La Banque mondiale a soutenu 226 actions et alloué 11 milliards $ au Maroc en 10 ans
Le Groupe d'évaluation indépendant (IEG) dresse un bilan du programme de soutien de la Banque mondiale au Maroc durant la dernière décennie, qui s'est articulé autour de 226 actions et 11 milliards de dollars alloués.
Le Policy Center for the New South (PCNS) et le Groupe d'évaluation indépendant (IEG) de la Banque mondiale ont conjointement organisé, le mardi 20 février, une table ronde autour des conclusions d'une évaluation indépendante, récemment publiée, sur le soutien de la Banque mondiale au Royaume du Maroc au cours de la dernière décennie (2011-2021).
L’évaluation du programme-pays de l’IEG, dont le rapport est consultable sur ce lien, met en lumière les succès et les défis rencontrés, et livre ses enseignements pour le futur partenariat entre les deux parties, autour de la mise en œuvre du Nouveau Modèle de développement du Maroc
"La Commission spéciale sur le modèle de développement (CSMD) a identifié quatre nœuds systémiques qui ont freiné le développement du Royaume", a déclaré Estelle Raimondo, responsable de programme au sein de l'unité consultative en méthodes de l'IEG, au cours de sa présentation de l'évaluation.
Ces défis sont "un manque de cohérence dans les politiques publiques, une économie partiellement verrouillée, des difficultés à mettre en œuvre des réformes complexes de plus en plus multisectorielles et, enfin, une participation citoyenne qui s'est avérée plus faible qu'espérée".
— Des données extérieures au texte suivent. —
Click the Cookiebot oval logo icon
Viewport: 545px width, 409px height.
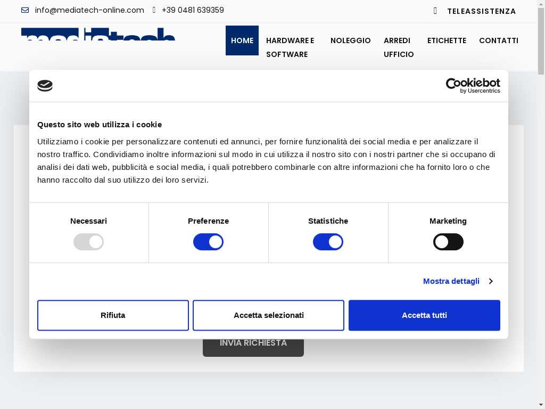pos(45,86)
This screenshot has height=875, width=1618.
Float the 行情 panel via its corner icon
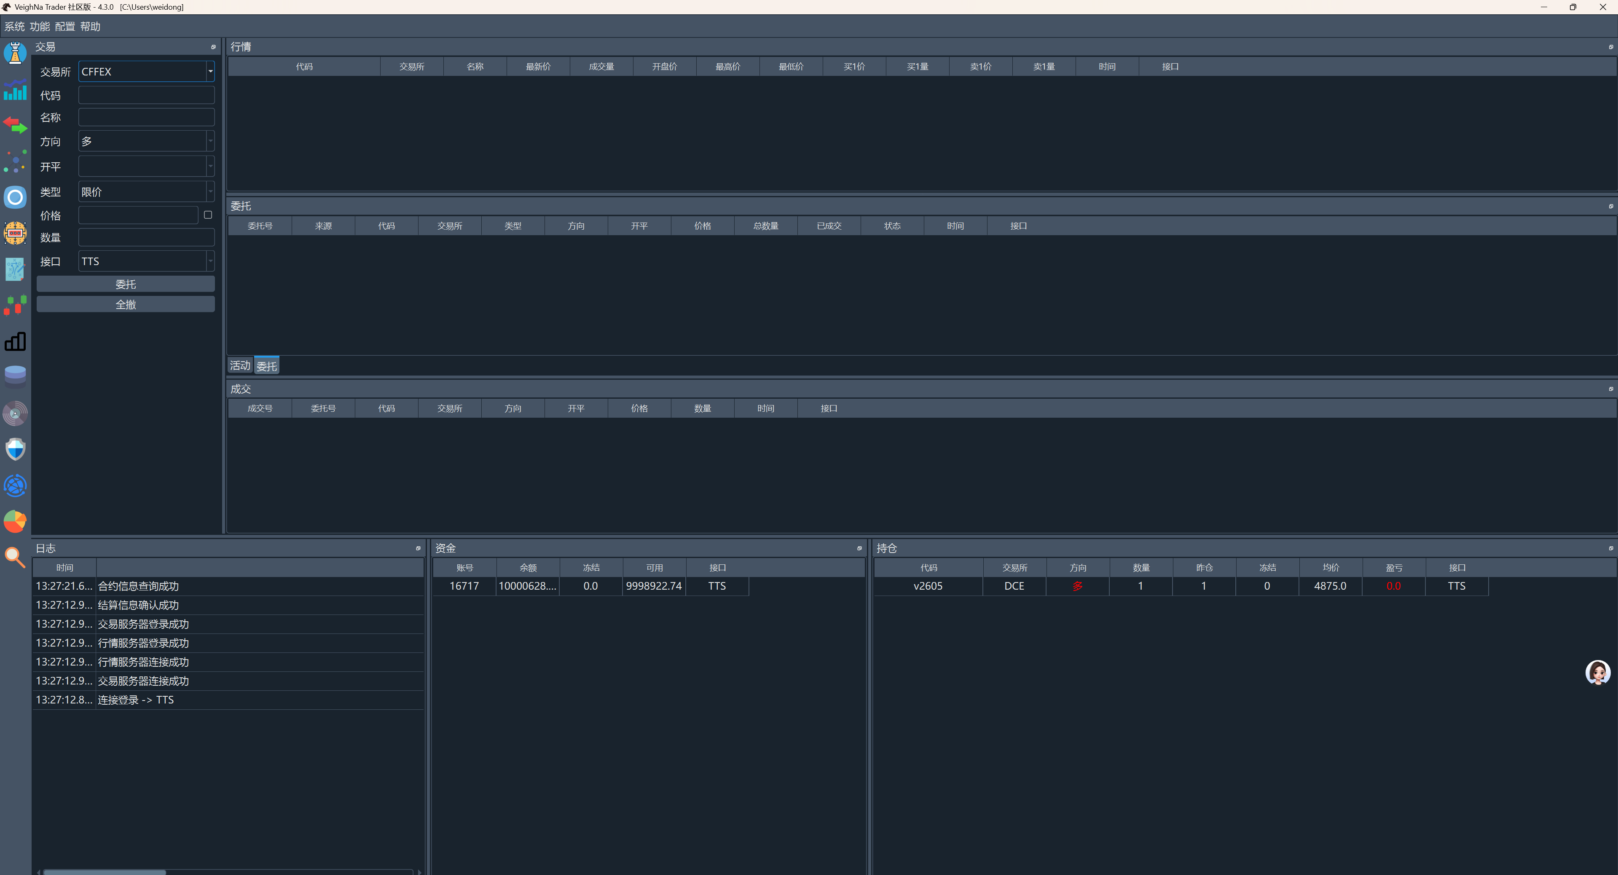[x=1610, y=47]

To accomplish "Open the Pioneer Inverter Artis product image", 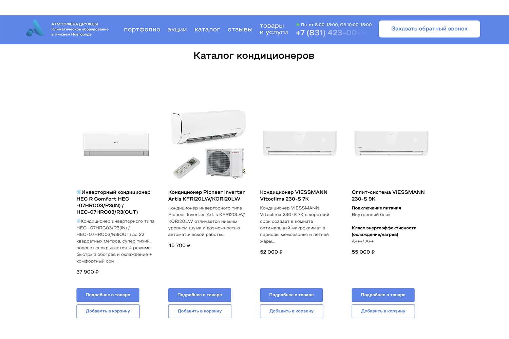I will pyautogui.click(x=208, y=144).
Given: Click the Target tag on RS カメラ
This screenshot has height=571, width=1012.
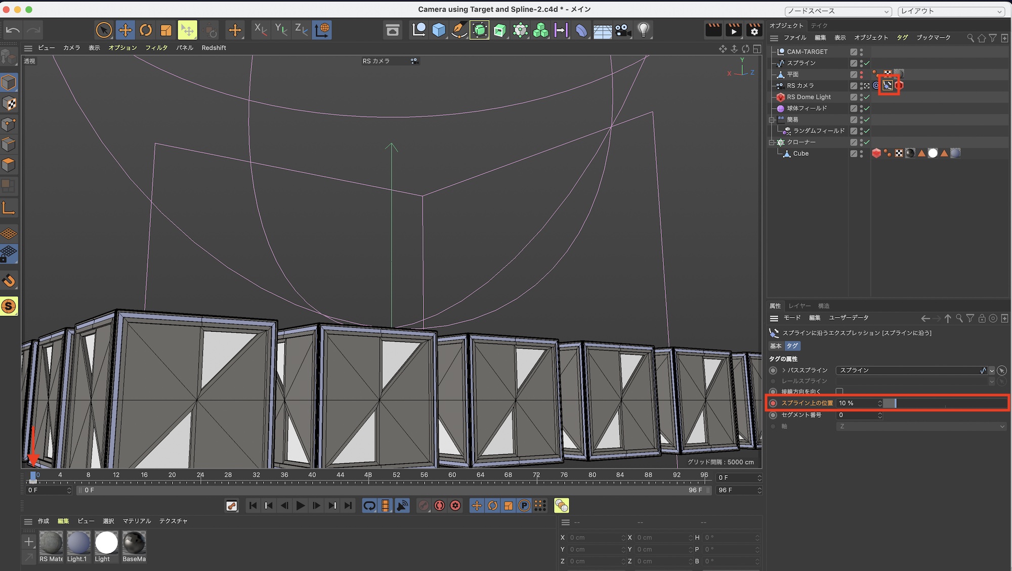Looking at the screenshot, I should pos(876,85).
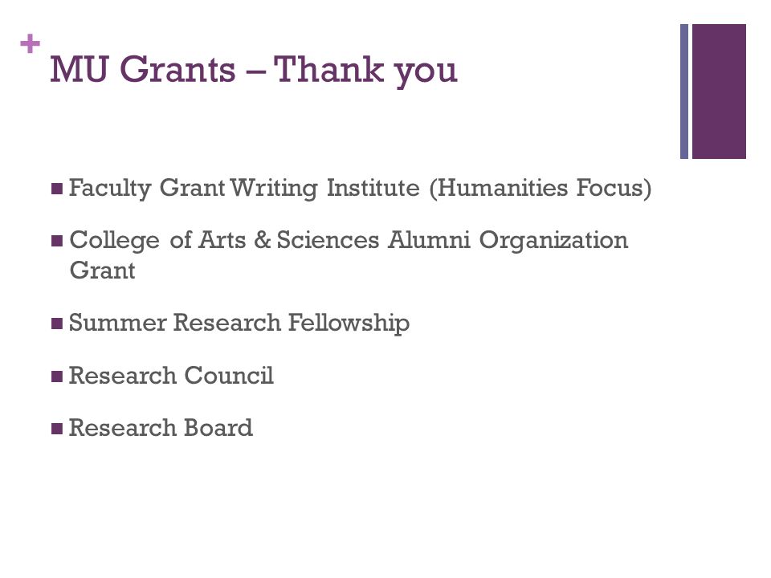Select the 'Summer Research Fellowship' text
Viewport: 771px width, 578px height.
coord(239,324)
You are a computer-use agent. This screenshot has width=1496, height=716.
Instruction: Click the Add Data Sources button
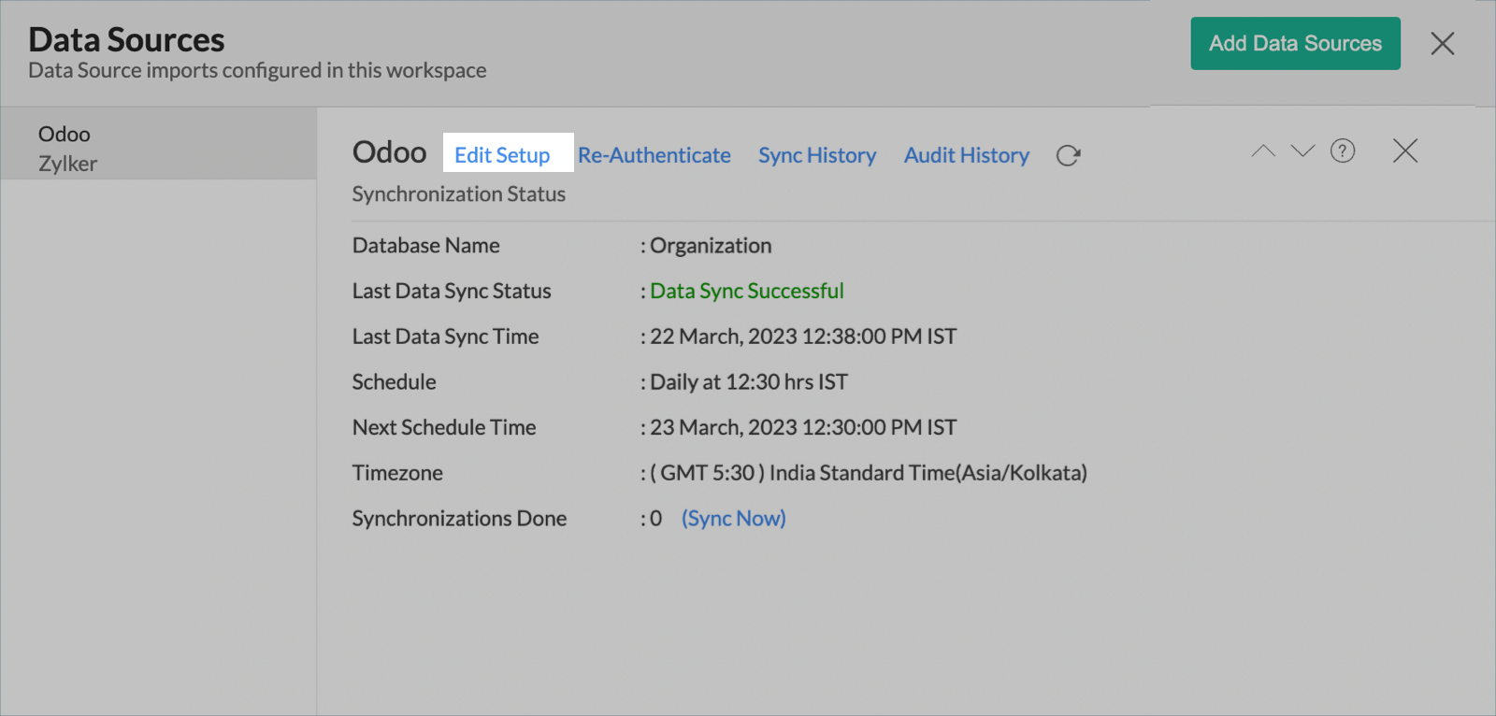(1295, 44)
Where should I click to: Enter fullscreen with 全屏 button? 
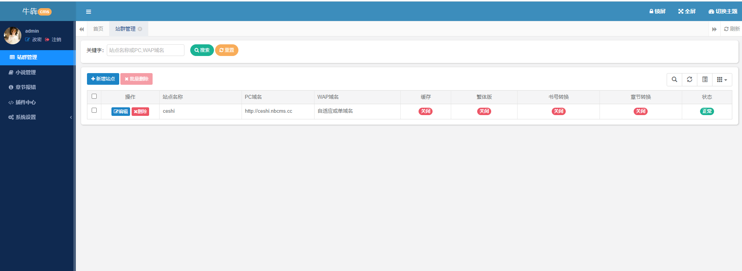686,11
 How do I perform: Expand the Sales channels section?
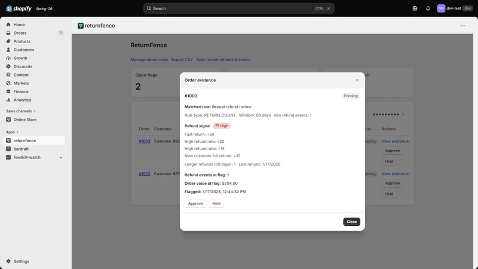[20, 111]
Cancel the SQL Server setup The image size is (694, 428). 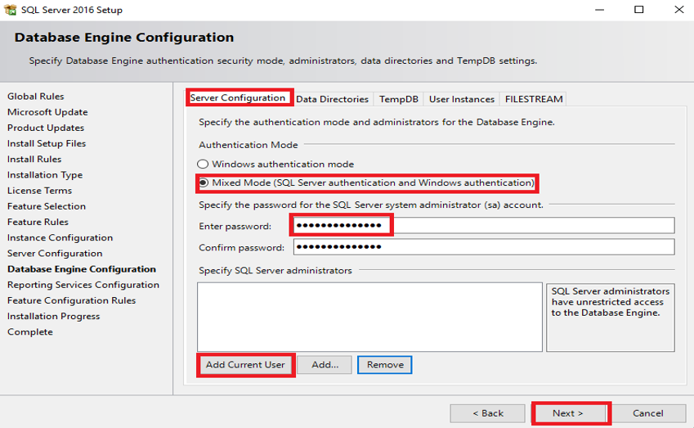(648, 413)
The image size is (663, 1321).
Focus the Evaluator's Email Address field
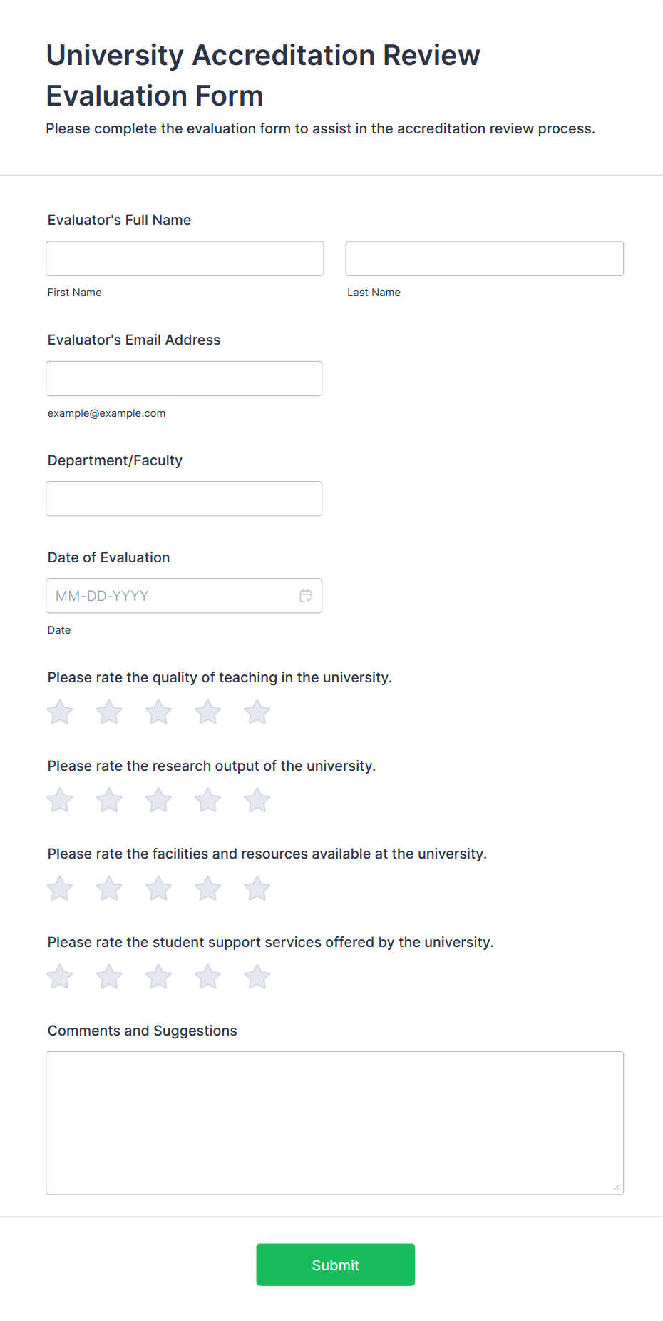pyautogui.click(x=184, y=378)
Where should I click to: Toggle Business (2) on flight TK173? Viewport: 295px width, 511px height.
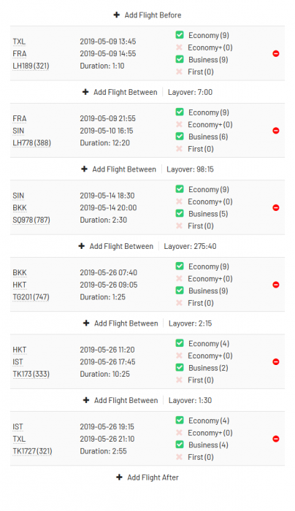[180, 368]

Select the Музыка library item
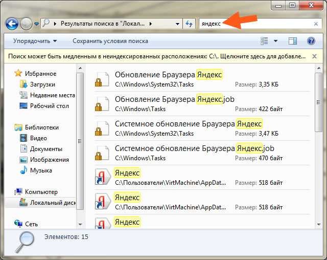(x=41, y=170)
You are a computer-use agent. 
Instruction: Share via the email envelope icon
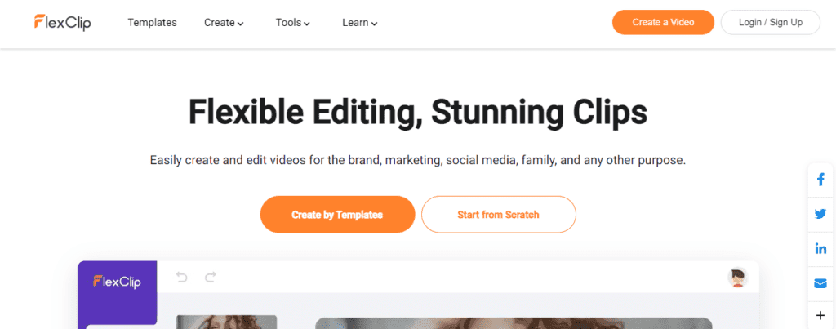pos(820,283)
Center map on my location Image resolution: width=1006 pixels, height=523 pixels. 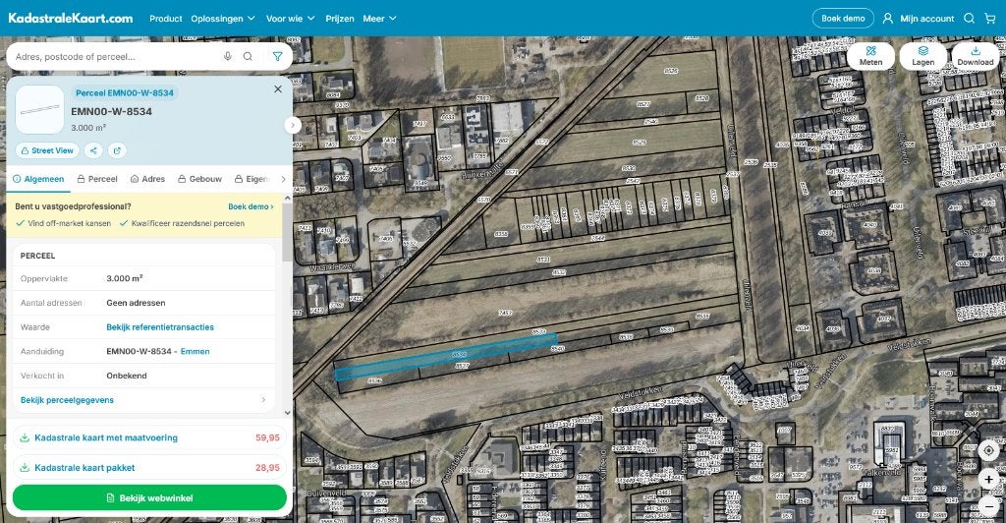coord(988,450)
Ainsi, pour traiter ces nœuds systémiques identifiés par la Commission spéciale, la Banque mondiale a soutenu le Maroc à travers différents axes, dont le développement du secteur privé, celui du capital humain et le développement durable. Un budget de 11 milliards de dollars a été alloué au Royaume et 226 activités de soutien ont été mises en place.
Trois principaux résultats de l'évaluation
Voici les trois résultats de l'évaluation de l'IEG des actions entreprises par la Banque mondiale pour l'accompagnement du Royaume :
- Pour obtenir un impact au Maroc, le groupe de la Banque mondiale a mis en avant ses connaissances, ses données et son travail analytique, "c'est à travers cette voie que l'impact a été plus important, même plus important que les financements", a précisé Estelle Raimondo.
- Quand la Banque mondiale et la SFI (Société financière internationale) travaillent en synergie, "l'impact est maximisé, surtout dans les questions les plus complexes", ajoute la même source.
- Les domaines où l'impact était le plus important n'étaient pas ceux où la Banque mondiale avait trouvé une solution d'emblée, mais plutôt quand cette dernière avait mis en place des processus d'apprentissage, y compris vis-à-vis des échecs. "C'est à ce moment-là que la Banque a réussi à trouver des solutions plus prometteuses", ajoute Estelle Raimondo.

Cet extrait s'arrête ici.